We therefore wound up settling on this compromise definition:
CREATE TABLE IF NOT EXISTS events ( id INTEGER PRIMARY KEY, run_id INTEGER NOT NULL, -- fk to runs(id). event_number INTEGER NOT NULL, -- Event number in the run. parameter_count INTEGER NOT NULL, -- Hints at the event blob size. event_data BLOB NOT NULL )
As in the first attempt, in addition to the
primary key id
,
the run_id
, a foreign key
tying the event back to the run it belongs to
and the event_number
,
which represents the trigger number in the run;
we have:
parameter_count
Contains the number of parameters
that have values in this event. SpecTcl
provides a CEvent
data type that is an array like object
whose values know if they've been assigned
values or not. This
count represents the count of parameters
that have been assigned values.
Some event processing pipelines initialize all parameters to some value. While this avoids having to check the validity of parameters, it also throws away a major SpecTcl optimization at histogramming time. This is not recommended practice.
event_data
This contains the actual parameters that were given values in the event. So first, what does blob mean? blob is an acronym for Binary Large Object. Blobs allows arbitrary binary data to occupy a field in the database.
In this case the blob stores a sequence
of parameter_count
DBEvent::blobElement structs.
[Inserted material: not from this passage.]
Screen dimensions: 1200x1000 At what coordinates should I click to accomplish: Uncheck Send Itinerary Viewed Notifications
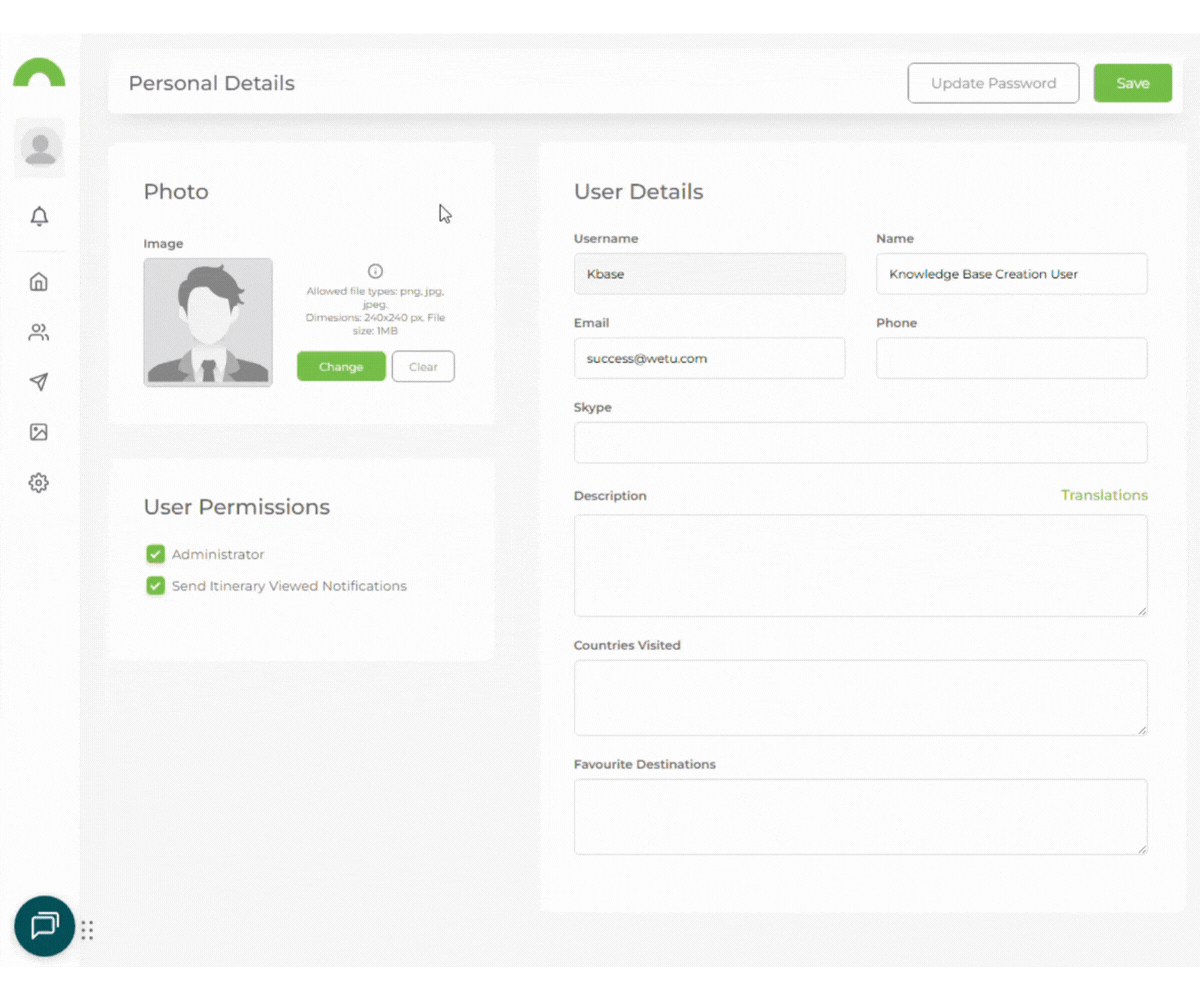pyautogui.click(x=155, y=585)
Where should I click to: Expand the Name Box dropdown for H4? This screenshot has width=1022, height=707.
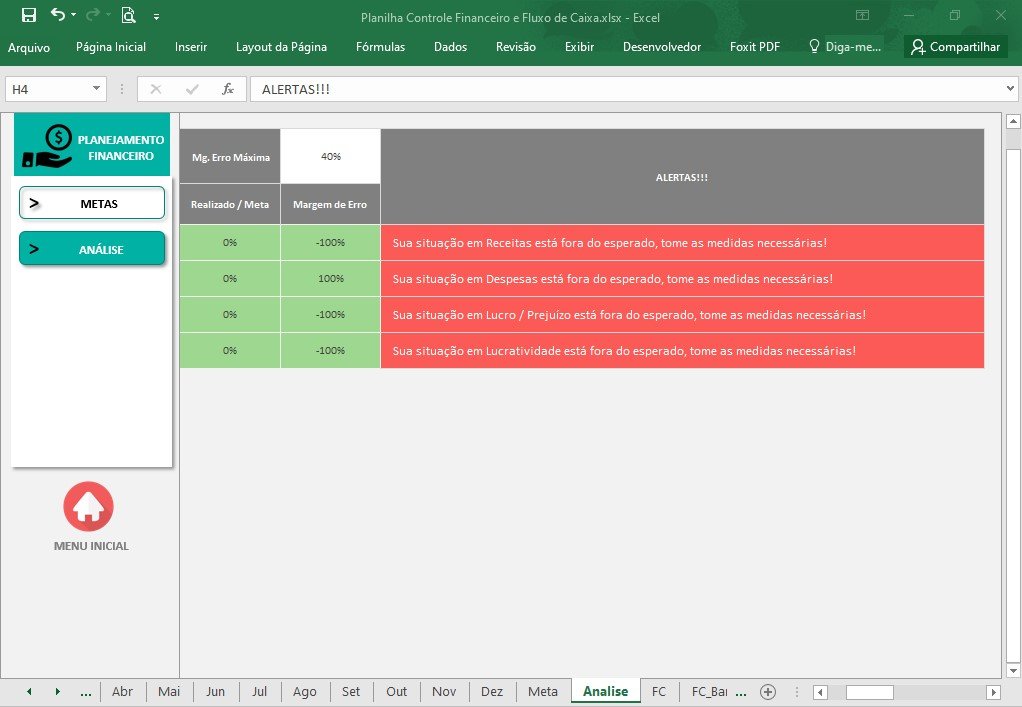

Where
this struct contains the following fields:
s_parameterNumber
The number/id of a parameter (foreign key into parameter_defs).
s_parameterValue
The value of that parameter for this event.
The SpecTclHeader CDBEvents.h contains a definition of the DBEvent::blobElement data type.
Scaler data is captured in two tables. The first, scaler_readouts contains one record per PERIODIC_SCALERS ring item SpecTcl sees. The second, scaler_channels contains the actual values of the scaler contained by that ring item.
The scaler_readouts table looks like this:
CREATE TABLE IF NOT EXISTS scaler_readouts ( id INTEGER PRIMARY KEY, run_id INTEGER NOT NULL, -- fk for runs. source_id INTEGER NOT NULL, -- Event builder source. start_offset INTEGER NOT NULL, stop_offset INTEGER NOT NULL, divisor INTEGER NOT NULL, clock_time INTEGER NOT NULL )
The id
field is the primary key
value and run_id
is a foreign key into the runs
table that indicates which run this readout belongs to.
The remainder of the fields:
source_id
This is the source id from the body header of the ring item. In event built data it indicates which event source produced this scaler item. If the scaler item does not have a body header, this wil contain the value 0.
start_offset
Scaler data represents scaler counts over
some interval in the run. This value
contains the time offset into the run
at which that interval began. See, however
divisor
below.
stop_offset
Describes the time offset into the run
at which the counting intervale ended.
Again see the divisor
field below.
divisor
In order to allow for sub-second timing in scaler readout, either for higher precision, or for cases when readouts must happen more often than once per second, this field is supplied. This field represents the number of seconds per tick in the start and stop offset fields. That is, dividing those fields by this value (in floating point) results in seconds into the run.
clock_time
The unix time_t
at which this scaler readout happened.
This can be converted to a humann readable
time in Tcl using
clock format
and in C/C++ using
strftime
.
Associated with each scaler channel in the ring item
that resulted in an entry in scaler_readouts
is a record in the scaler_channels
table. This table has the usual
id
primary key.
A foreign key pointing it back to an entry in the
scaler_readouts table named
readout_id
and the following
additional fields:
channel
The channel number of this entry. This is the index into the array of scalers that was readout.
value
The number of counts in that scaler channel for the asssociated readout.